SEMAGLUTIDE AND THE RISK OF ACUTE PANCREATITIS: AN ANALYSIS OF THE SCIENTIFIC EVIDENCE ON SAFETY AND CLINICAL USE

Abstract

Semaglutide is a glucagon-like peptide-1 (GLP-1) receptor agonist utilized in the treatment of type 2 diabetes mellitus and obesity. Its mechanism of action stimulates glucose-dependent insulin secretion, suppresses glucagon release, delays gastric emptying, and induces central satiety. Despite its high therapeutic efficacy, debates surrounding its pancreatic safety, specifically the risk of developing acute pancreatitis, have challenged the scientific community. The objective of this study was to analyze current scientific evidence regarding the clinical safety of semaglutide correlated with the occurrence of acute pancreatitis, highlighting risk factors and the role of pharmacovigilance.
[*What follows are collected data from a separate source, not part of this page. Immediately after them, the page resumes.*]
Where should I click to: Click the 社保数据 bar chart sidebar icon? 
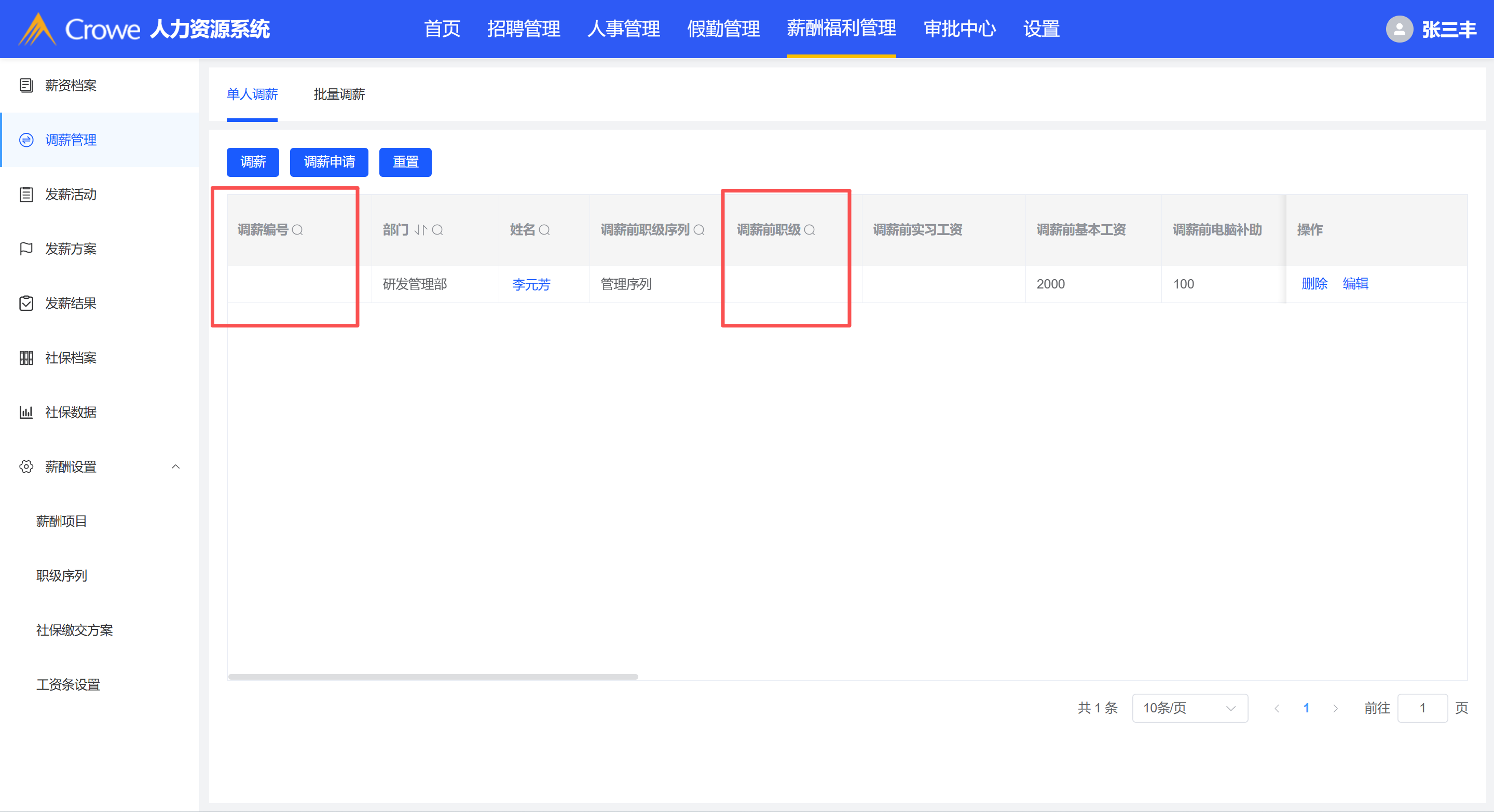click(x=26, y=412)
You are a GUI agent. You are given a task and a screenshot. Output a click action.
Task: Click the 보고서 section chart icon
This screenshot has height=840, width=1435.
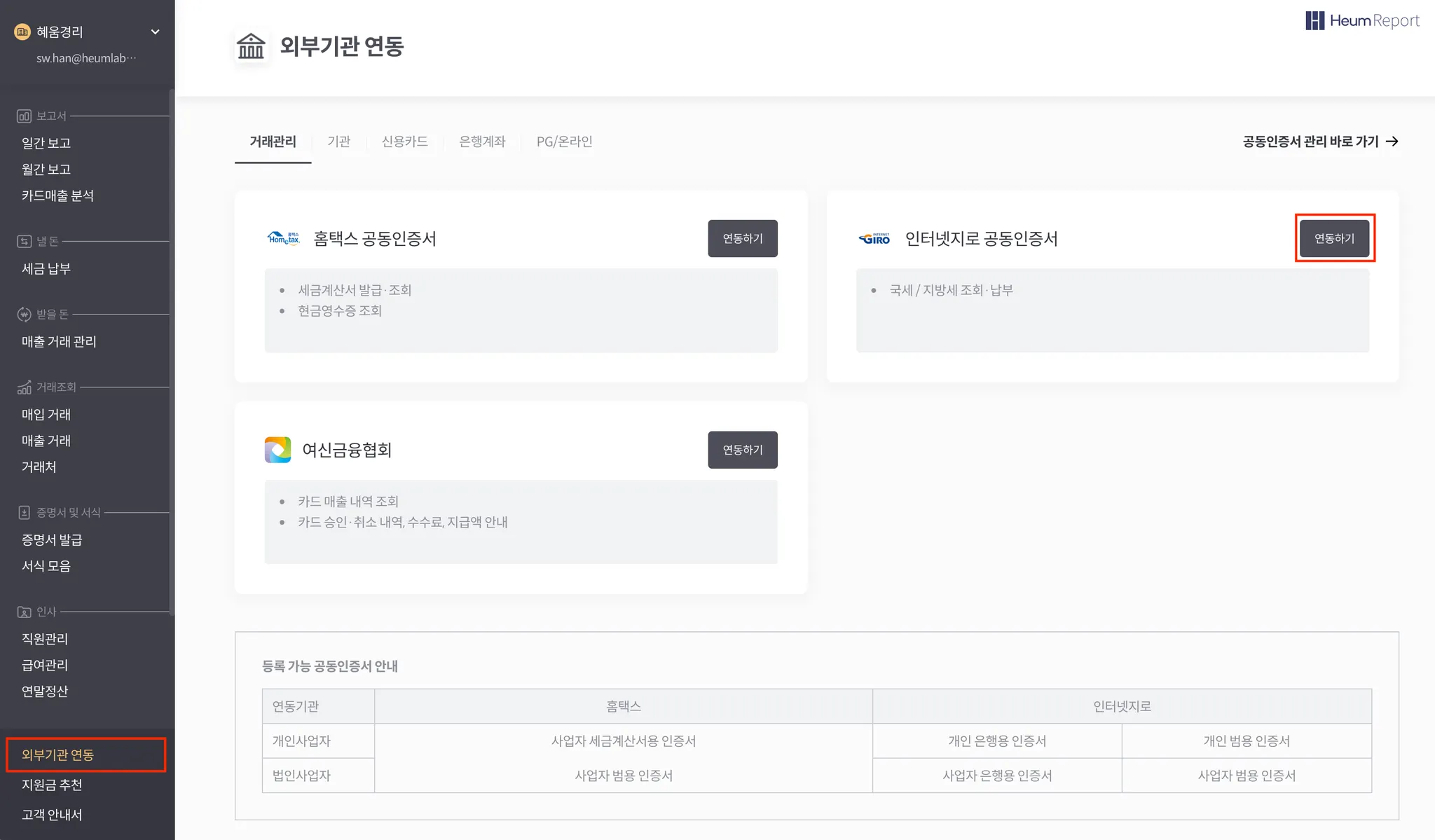coord(24,116)
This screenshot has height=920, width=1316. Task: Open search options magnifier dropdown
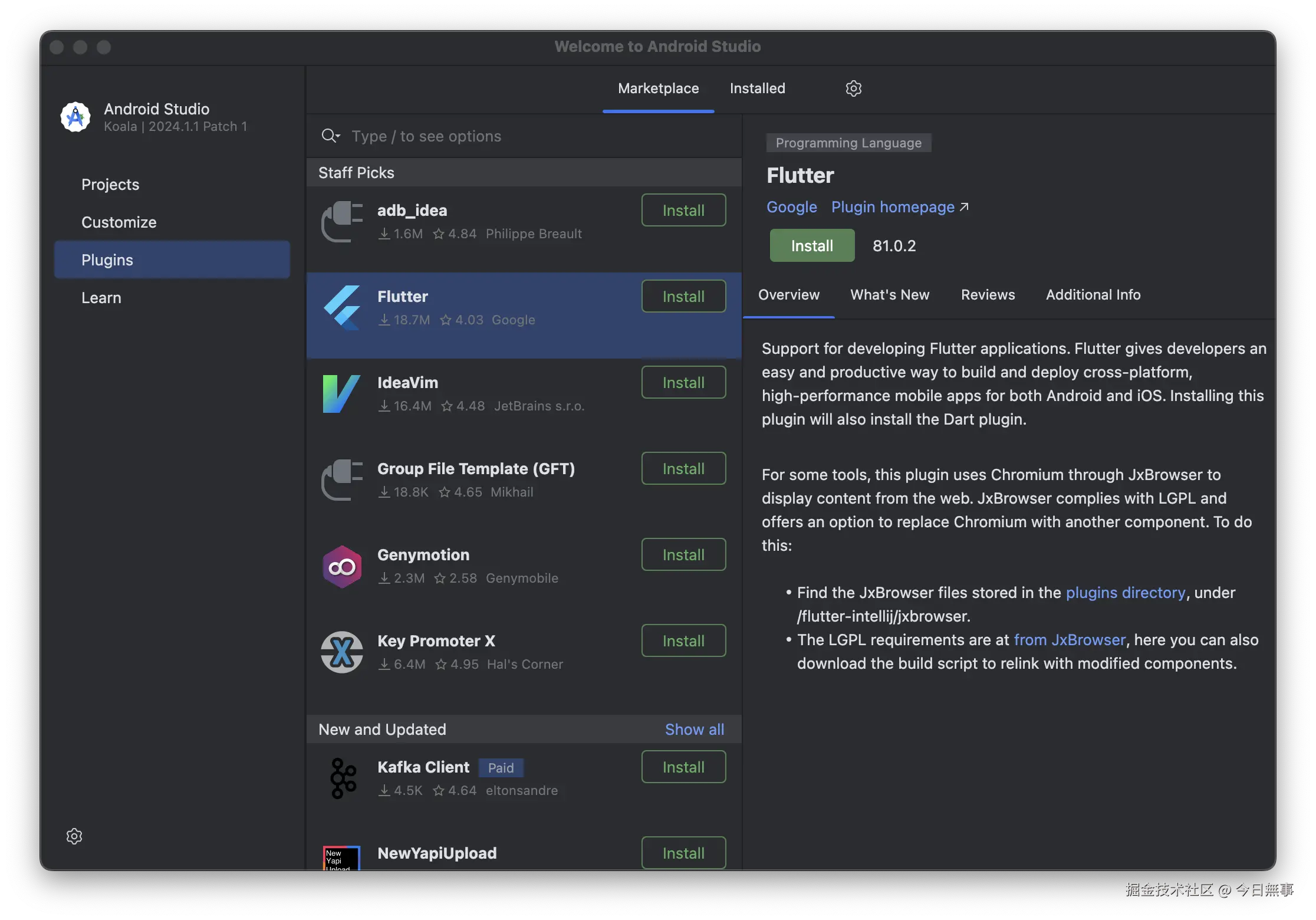pos(331,136)
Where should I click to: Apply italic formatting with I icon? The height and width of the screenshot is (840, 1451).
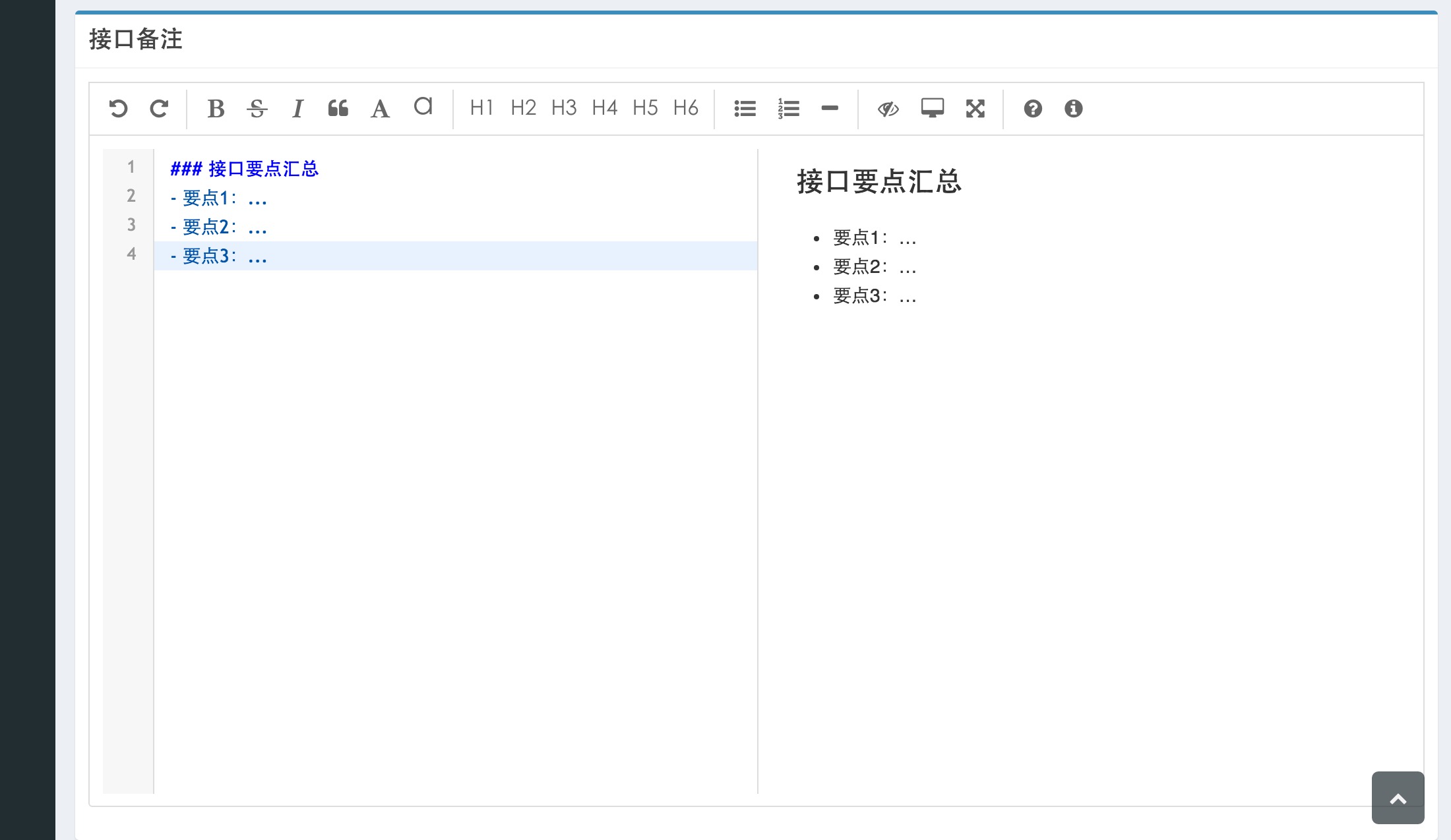(x=297, y=108)
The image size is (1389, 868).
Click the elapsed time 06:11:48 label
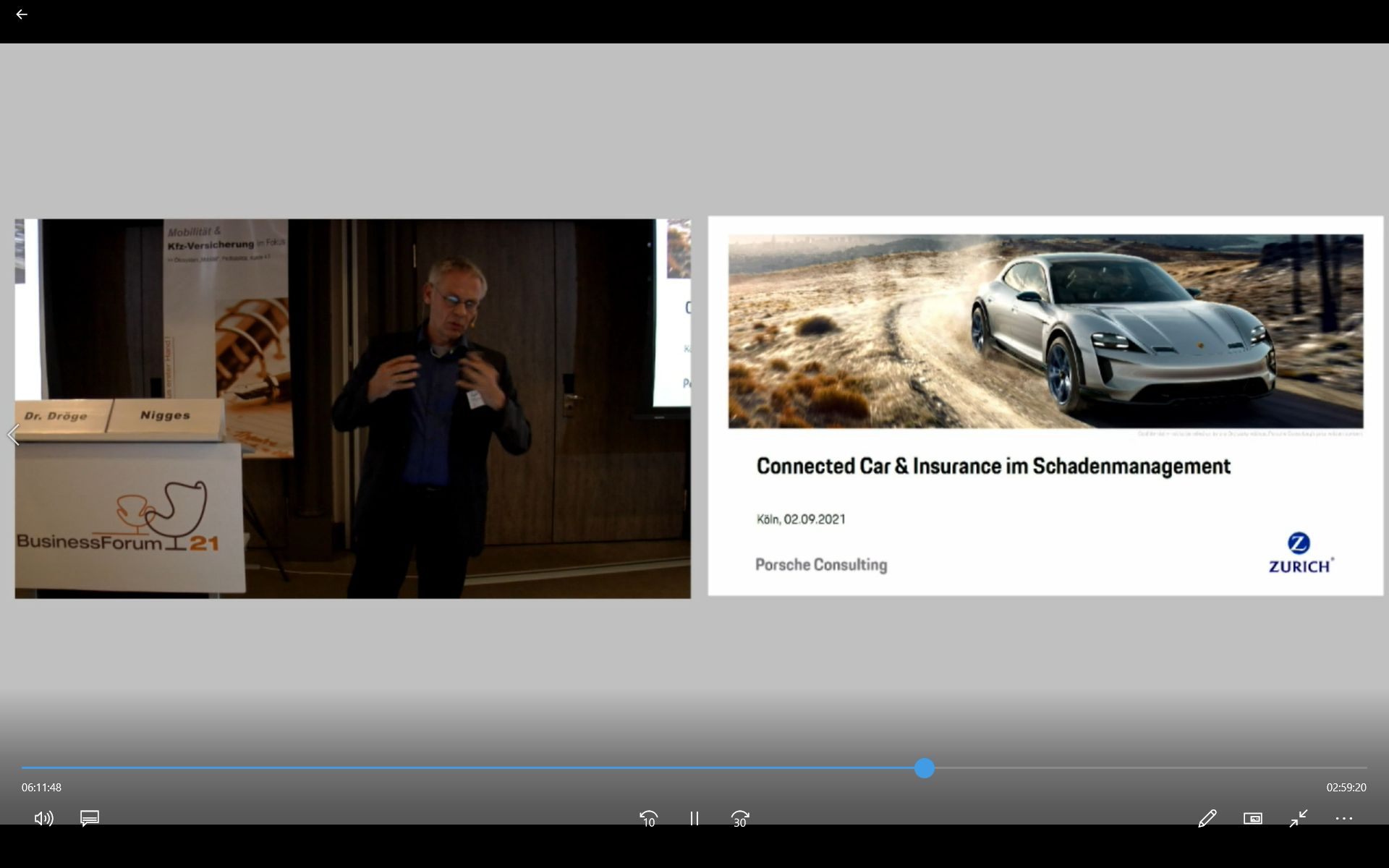tap(41, 787)
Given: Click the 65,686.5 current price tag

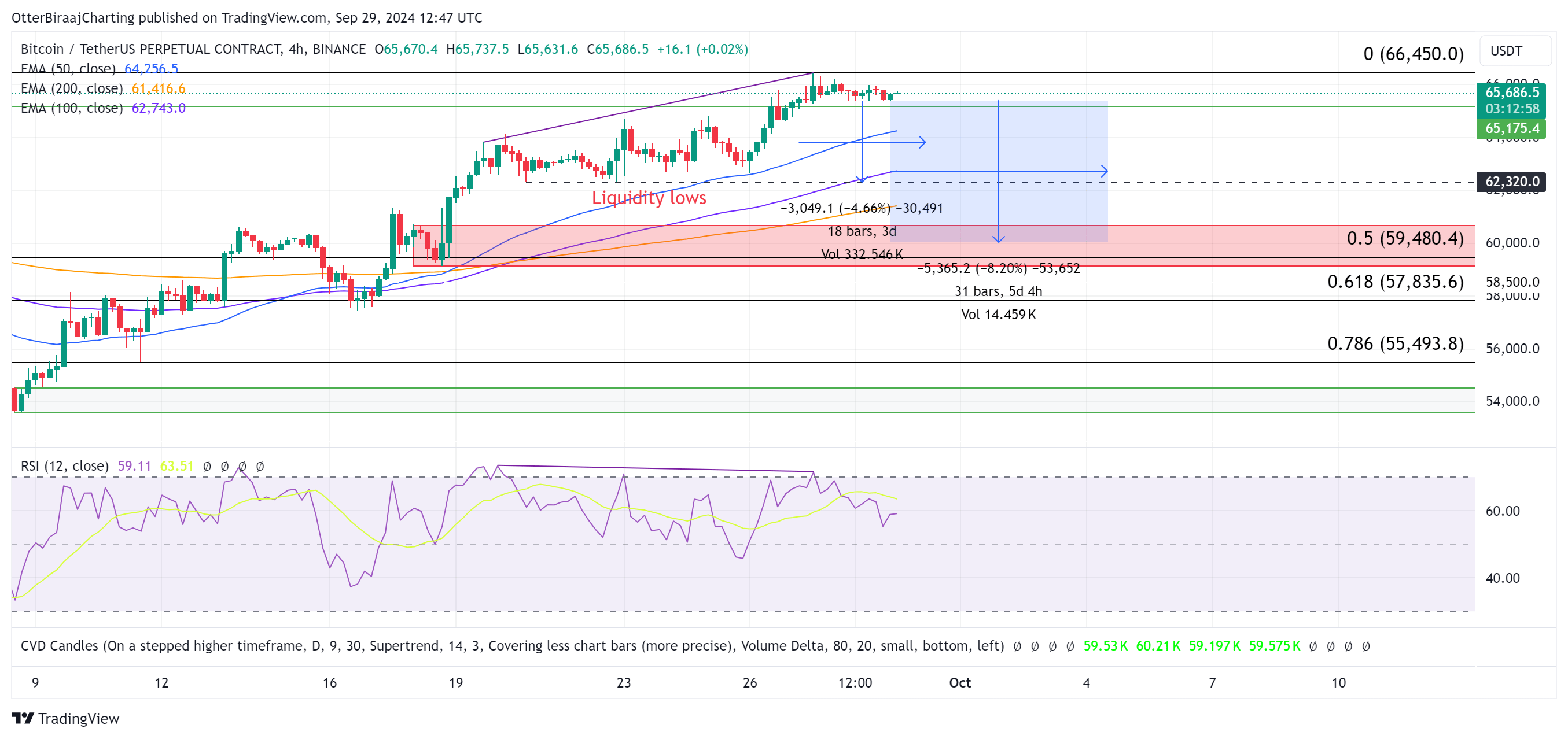Looking at the screenshot, I should [x=1511, y=93].
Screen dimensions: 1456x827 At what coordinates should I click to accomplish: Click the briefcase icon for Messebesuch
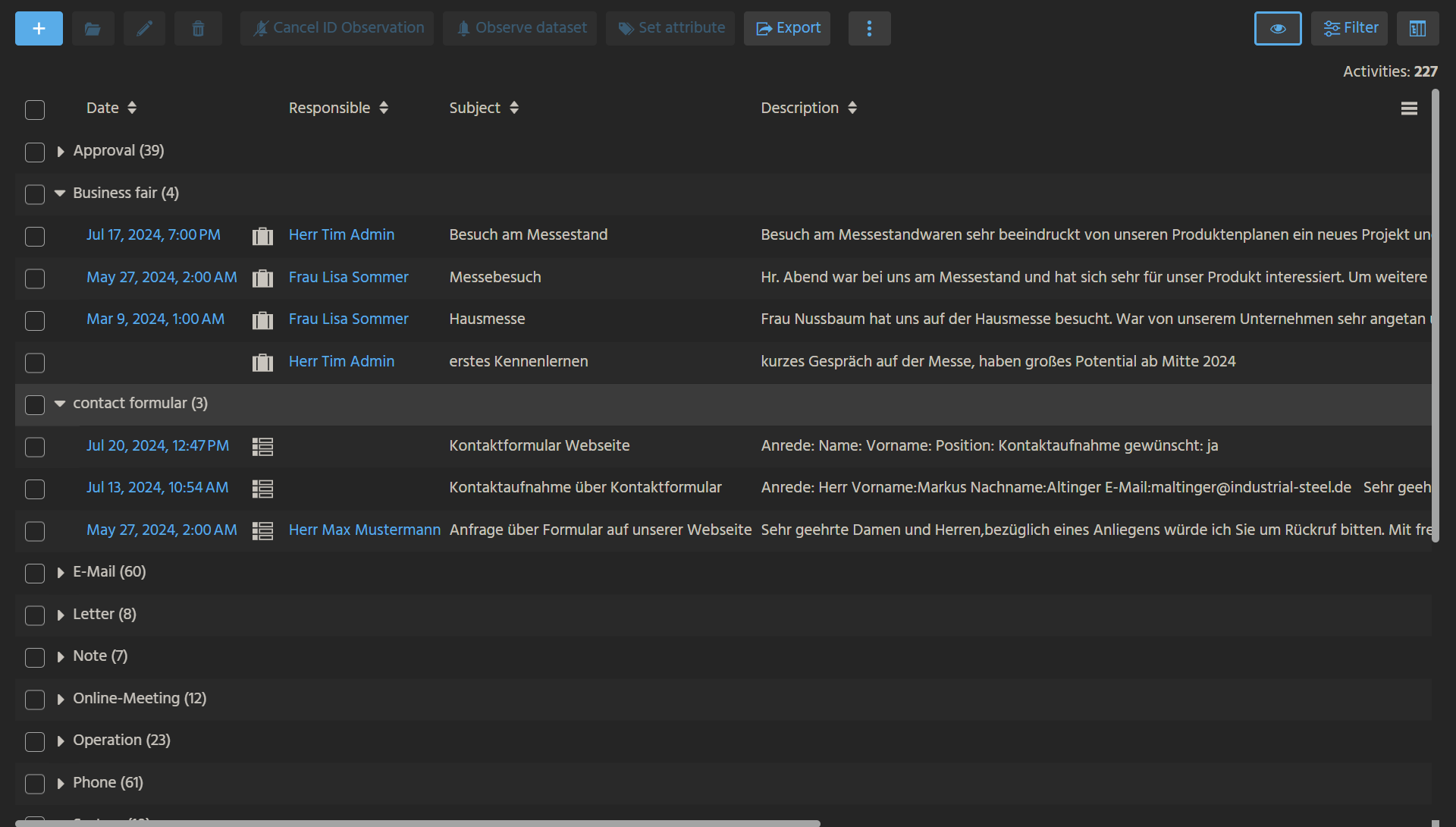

An integrative literature review was conducted across PubMed, SciELO, and BVS databases, covering the period from 2019 to 2026, resulting in the selection and analysis of 38 scientific articles. The data demonstrate that the incidence of acute pancreatitis in semaglutide users is classified as rare. However, the probability of occurrence rises substantially in patients with baseline predisposing factors, such as a history of pancreatic disease, cholelithiasis, alcohol abuse, severe hypertriglyceridemia, and severe obesity. It is concluded that semaglutide exhibits a favorable safety profile, conditional on careful prior screening, individualized clinical monitoring, and the consolidation of active pharmacovigilance to mitigate severe adverse outcomes.